Exhibition seeks to make Bohemia’s “locked up” crown jewels more accessible
Fans of history and jewellery may appreciate the exhibition “Czech crown jewels that you can reach” (České Korunovační klenoty na dosah), which is opening at Sychrov Castle in Northern Bohemia this Wednesday. The traveling exhibition features exquisite replicas of the Bohemian Crown Jewels made by some of the country’s leading jewellers, as well as several other ceremonial items that were in the possession of Bohemian rulers throughout the centuries.

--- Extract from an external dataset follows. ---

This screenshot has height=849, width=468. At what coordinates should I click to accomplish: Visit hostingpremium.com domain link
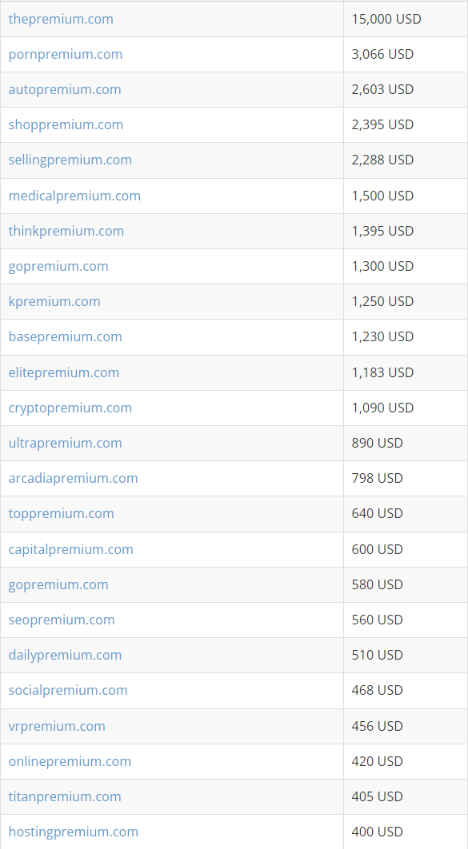(73, 832)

Crown jewels that you can reach has been traveling the Czech Republic for five years now. Its organiser, Petr Lukas, says that it was the inaccessibility of the real crown jewels that got him thinking about creating a more visitor-friendly alternative.
“Every Czech should see the crown jewels at least once in their lives. Unfortunately, unlike in other European states, these are locked up in the Crown Chamber of the Cathedral of Saint Vitus at Prague Castle. They only get shown to the public on rare occasions, once every five years or more and this is accompanied by huge queues.
“This all means that most people only see the crown jewels on photographs, whether it be on the internet or in school textbooks. And that is why we got the idea to create perfect replicas of these state regalia, so that people can see and learn about both their history and the process through which they were made. “
The replicas were created by Jiří Urban, an expert in royal and imperial crown replicas, who has created jewellery for the likes of the British Queen and Pope John Paul II. Throughout the years, he has gradually been adding more replica pieces to the exhibition. For example, Urban crafted replicas of the original gothic-era orb and sceptre that would have been used by rulers such as Charles IV.
These provide viewers of the exhibit with a more historical picture of what the original crown jewels would have looked like, as the orb and sceptre that are associated with the Bohemian crown today were only made upon the order of Habsburg Emperor Ferdinand I, in the 16th century. Nevertheless, even this later additions can be viewed in replica form at the exhibition, documenting the artistic evolution of jewellery from the Medieval to the Renaissance period.
Another leading Czech craftsman to have taken part in the project is armourer Patrik Bárta, who created an authentic copy of the Sword of Saint Wenceslas, a ceremonial object that was used during the coronation of the Bohemian king since at least the period of Charles IV.
Aside from items associated with the coronation, Mr Lukas says his team has also collected a wide assortment of other objects that are linked to the history of Bohemia and its rulers.
“We have Hussite-era weapons, as well as replicas of the Golden Fleece, the ceremonial robes of Austrian Empress Maria Theresa, or of the Infant Jesus of Prague. The exhibition also contains information about the 22 rulers of Bohemia who wore the Crown of Saint Wenceslas.”
The exhibition will run from June 1 to July 31, after which it will move to South Bohemia and then Moravia.